STANDING ROCK RESERVATION, S.D.
One monument to Sitting Bull is in Mobridge, S.D. But Ron His Horse Is Thunder, above, does not believe the American Indian leader truly rests there. More Photos »
Here, on a snow-dusted bluff overlooking the Missouri River, rests Sitting Bull. Or so it is said.
Stand before the monument and see the pocks left in the granite by bullets. Notice where the nose was replaced after vandals with chains and a truck yanked the bust from its pedestal. Spot where the headdress feather was mended after being shot off. And wonder, along with the rest of the Dakotas:
Is Sitting Bull here?
The 12-foot monument rises where Sitting Bull is supposedly buried and where he certainly once felt at home; where the steel-blue clouds of winter press down upon the hills of dormant grass; where nothing moves but a solitary bird in flight, and the whinnies of a distant horse sound almost like an old man’s rueful laughter.

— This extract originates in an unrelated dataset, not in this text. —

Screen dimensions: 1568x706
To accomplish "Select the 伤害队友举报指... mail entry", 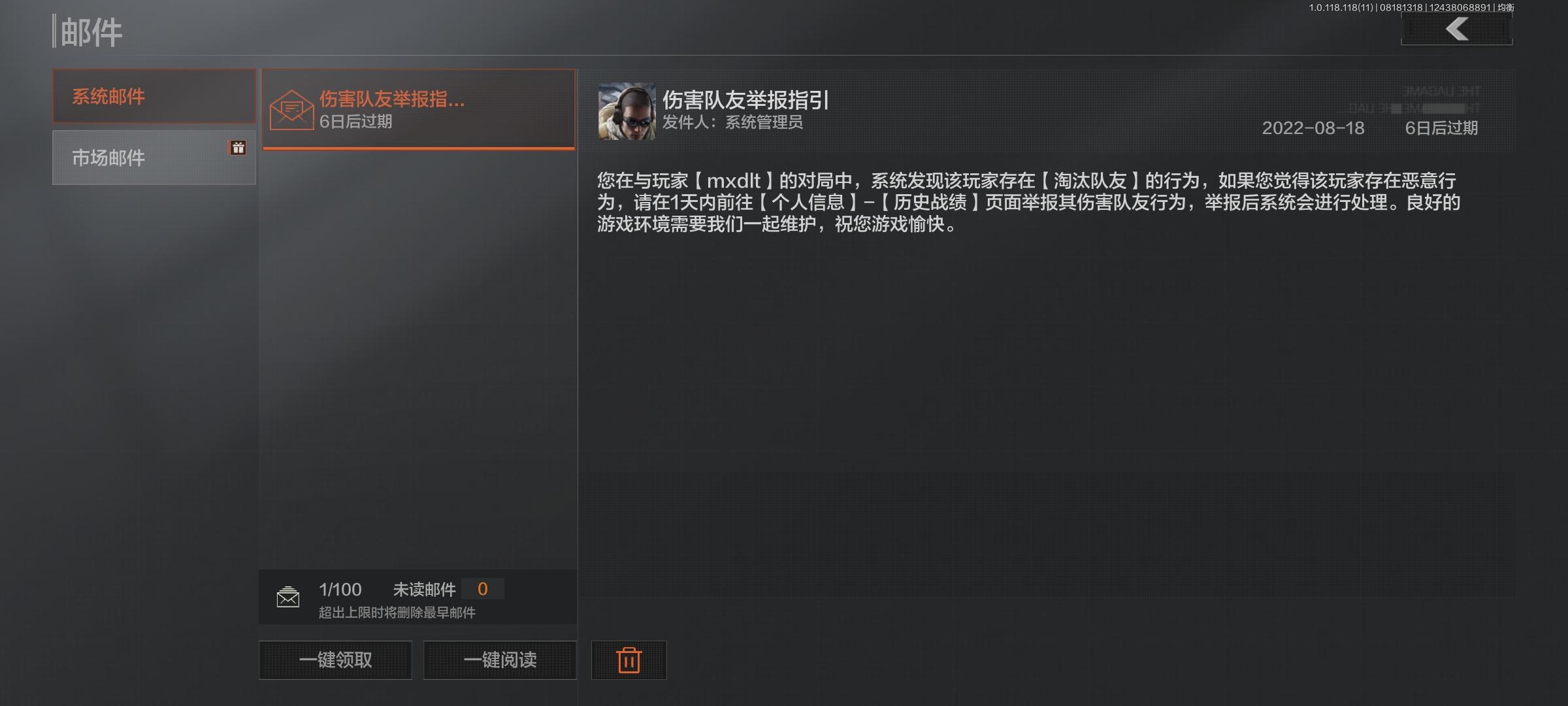I will pyautogui.click(x=419, y=109).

It all seems fitting, even the vandalism, given how this world-famous American Indian has never received the respect in death that was often denied him in life. Now two men are trying to pay that respect, in late but earnest installments.
As one of them, Rhett Albers, collects another beer bottle discarded near the base of the monument, the other, Bryan Defender, gazes up at the bust of Sitting Bull. As always, the face of stone gives away nothing.
Maybe in the end it does not matter where the holy man actually rests, says Mr. Defender, who is Hunkpapa Sioux. Like the man whose history he honors.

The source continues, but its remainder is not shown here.